==== TEXTE FOURNI
Chapitre XI, Vives perplexités d’Augustin.

18. Et je ne pouvais, sans un profond étonnement, repasser dans ma mémoire tout ce long temps écoulé depuis la dix-neuvième année de mon âge, où je m’étais si vivement épris de la sagesse, résolu d’abandonner à sa rencontre les vaines espérances et les trompeuses chimères de mes passions. Et déjà j’accomplissais mes trente ans, embourbé dans la même fange, avide de jouir des objets présents, périssables, et qui divisaient mon âme. Je trouverai demain, disais-je ; demain la vérité paraîtra, et je la saisirai. Et puis, Faustus va venir, il m’expliquera tout. O grands maîtres de l’Académie ! on ne peut rien tenir de certain pour régler la vie. Mais non, cherchons mieux ; ne désespérons pas. Voici déjà que les absurdités de l’Ecriture ne sont plus des absurdités ; une interprétation différente satisfait la raison. Arrêtons-nous sur les degrés où, entant, mes parents m’avaient déposé, jusqu’à ce que se présente la vérité pure.

Mais où, mais quand la chercher ? Ambroise n’a pas une heure à me donner, je n’en ai pas une pour lire. Et puis, où trouver des livres ? quand et comment s’en procurer ? à qui en emprunter ? Réglons le temps ; ménageons-nous des heures pour le salut de notre âme. Une grande espérance se lève. La foi catholique n’enseigne pas ce dont l’accusait la vanité de mon erreur. Ceux qui la connaissent condamnent comme un blasphème la croyance que Dieu soit borné aux limites d’un corps humain ; et j’hésite à frapper pour qu’on achève de m’ouvrir ? La matinée est donnée à mes disciples : que fais-je le reste du jour ? pourquoi cette négligence ? Mais trouverai-je un moment pour rendre visite à des amis puissants, dont le crédit m’est nécessaire ? pour préparer ces leçons que je vends ? pour donner quelque relâche à mon esprit fatigué de tant de soins ?

19. Périssent toutes ces vanités, périsse tout ce néant ; employons-nous à la seule recherche de la vérité. Cette vie est misérable et l’heure de la mort incertaine ; si elle nous surprend, en quel état sortirons-nous d’ici ? Où apprendrons-nous ce que nous y aurons négligé d’apprendre ? ou plutôt ne nous faudra-t-il pas expier cette négligence ? Et si la mort allait trancher tout souci avec ce nœud de chair ? Si tout finissait ainsi ? Encore s’en faut-il enquérir. Mais non ; blasphème qu’un tel doute ! Ce n’est pas un rien, ce. n’est pas un néant qui élève la foi chrétienne à cette hauteur d’autorité par tout l’univers. Le doigt de Dieu n’aurait pas opéré pour nous tant de merveilles, si la mort du corps absorbait la vie de l’âme. Que tardons-nous, que ne laissons-nous là l’espoir du siècle, pour nous appliquer tout entier à chercher Dieu et la vie bienheureuse ?.
========
▸ À FAIRE
1. Recopiez, s'il vous plaît, le passage sur les perplexités d'Augustin : commencez aux mots « Mais où, mais » et arrêtez-vous après « tant de soins ? ».
2. D'après le passage sur les perplexités d'Augustin, dans quelle année de son âge s'était-il vivement épris de la sagesse ?
==== LIGNES DE DONNÉES
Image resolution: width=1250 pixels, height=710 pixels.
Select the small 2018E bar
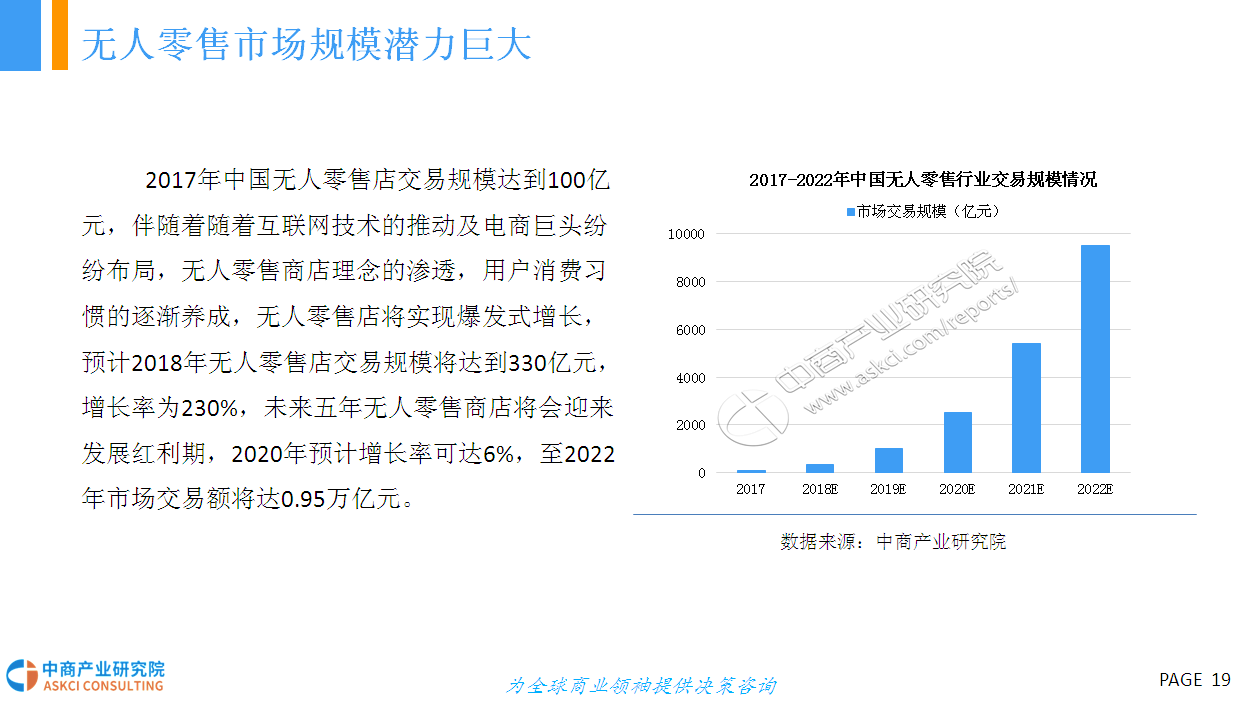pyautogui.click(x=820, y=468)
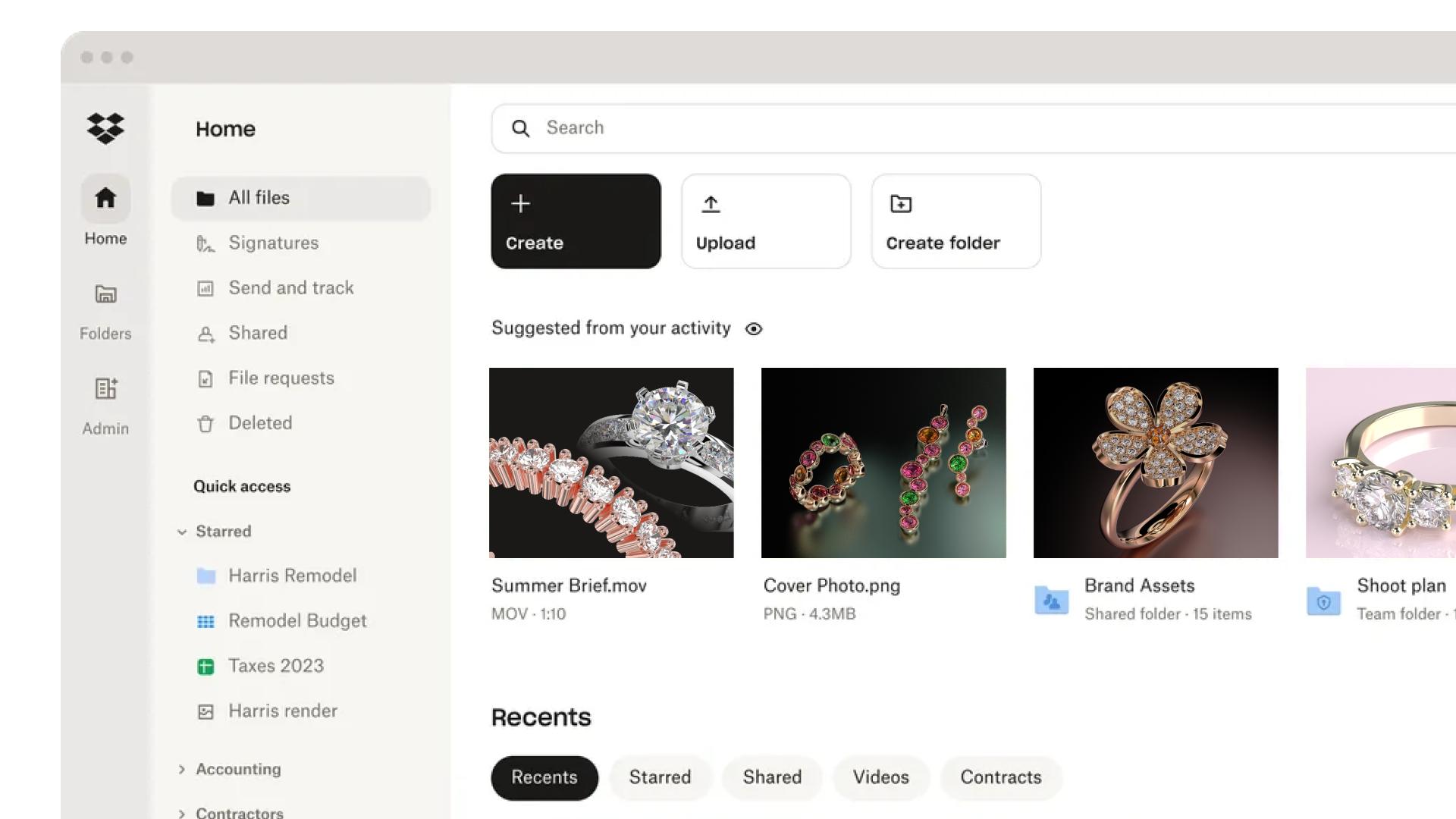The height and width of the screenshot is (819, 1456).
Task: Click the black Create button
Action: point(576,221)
========
==== LIGNES DE DONNÉES
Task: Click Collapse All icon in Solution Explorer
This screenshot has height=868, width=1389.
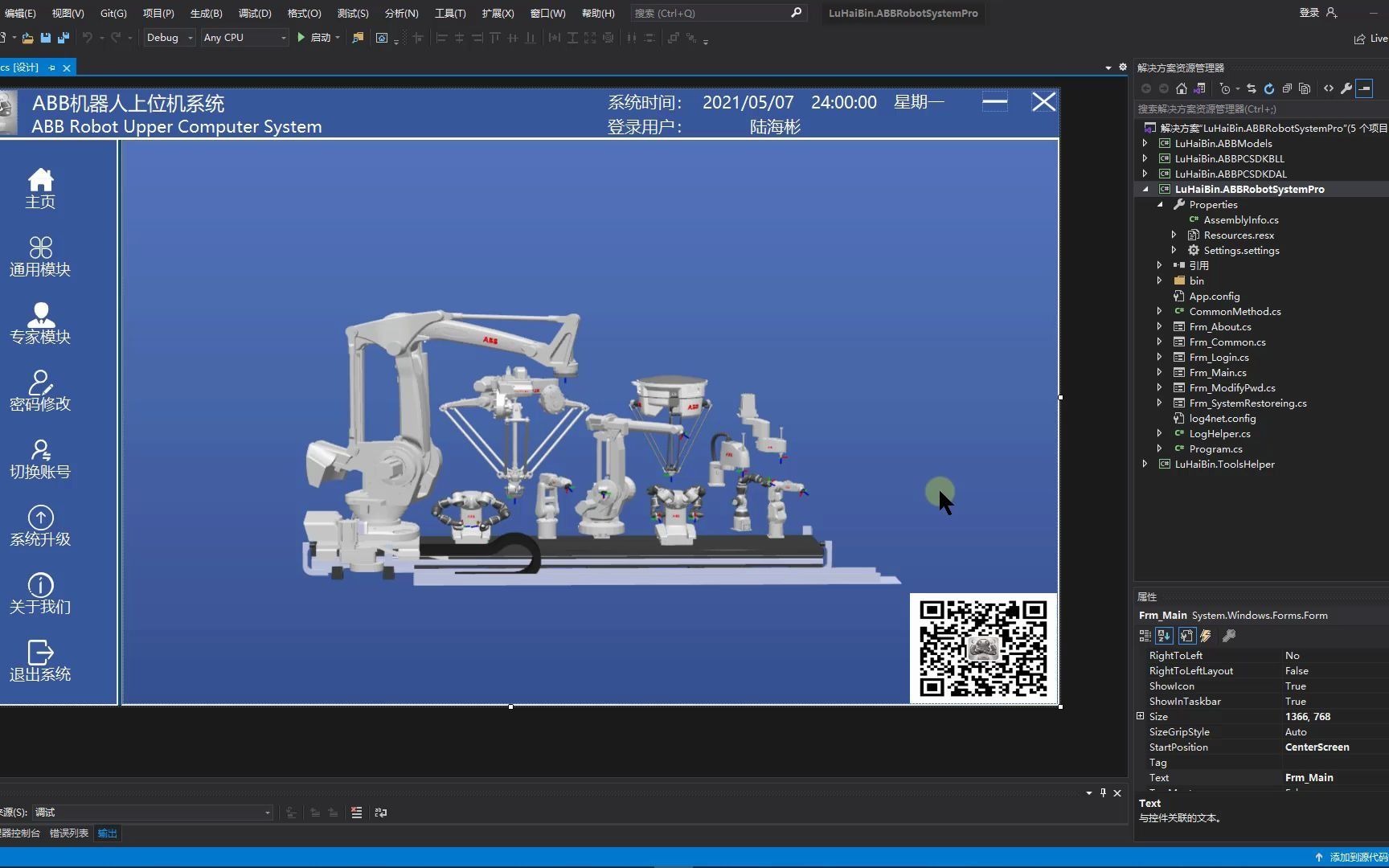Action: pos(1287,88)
========
▸ RÉPONSES PAR TÂCHE
1.
Mais où, mais quand la chercher ? Ambroise n’a pas une heure à me donner, je n’en ai pas une pour lire. Et puis, où trouver des livres ? quand et comment s’en procurer ? à qui en emprunter ? Réglons le temps ; ménageons-nous des heures pour le salut de notre âme. Une grande espérance se lève. La foi catholique n’enseigne pas ce dont l’accusait la vanité de mon erreur. Ceux qui la connaissent condamnent comme un blasphème la croyance que Dieu soit borné aux limites d’un corps humain ; et j’hésite à frapper pour qu’on achève de m’ouvrir ? La matinée est donnée à mes disciples : que fais-je le reste du jour ? pourquoi cette négligence ? Mais trouverai-je un moment pour rendre visite à des amis puissants, dont le crédit m’est nécessaire ? pour préparer ces leçons que je vends ? pour donner quelque relâche à mon esprit fatigué de tant de soins ?

2. Dans la dix-neuvième année de son âge.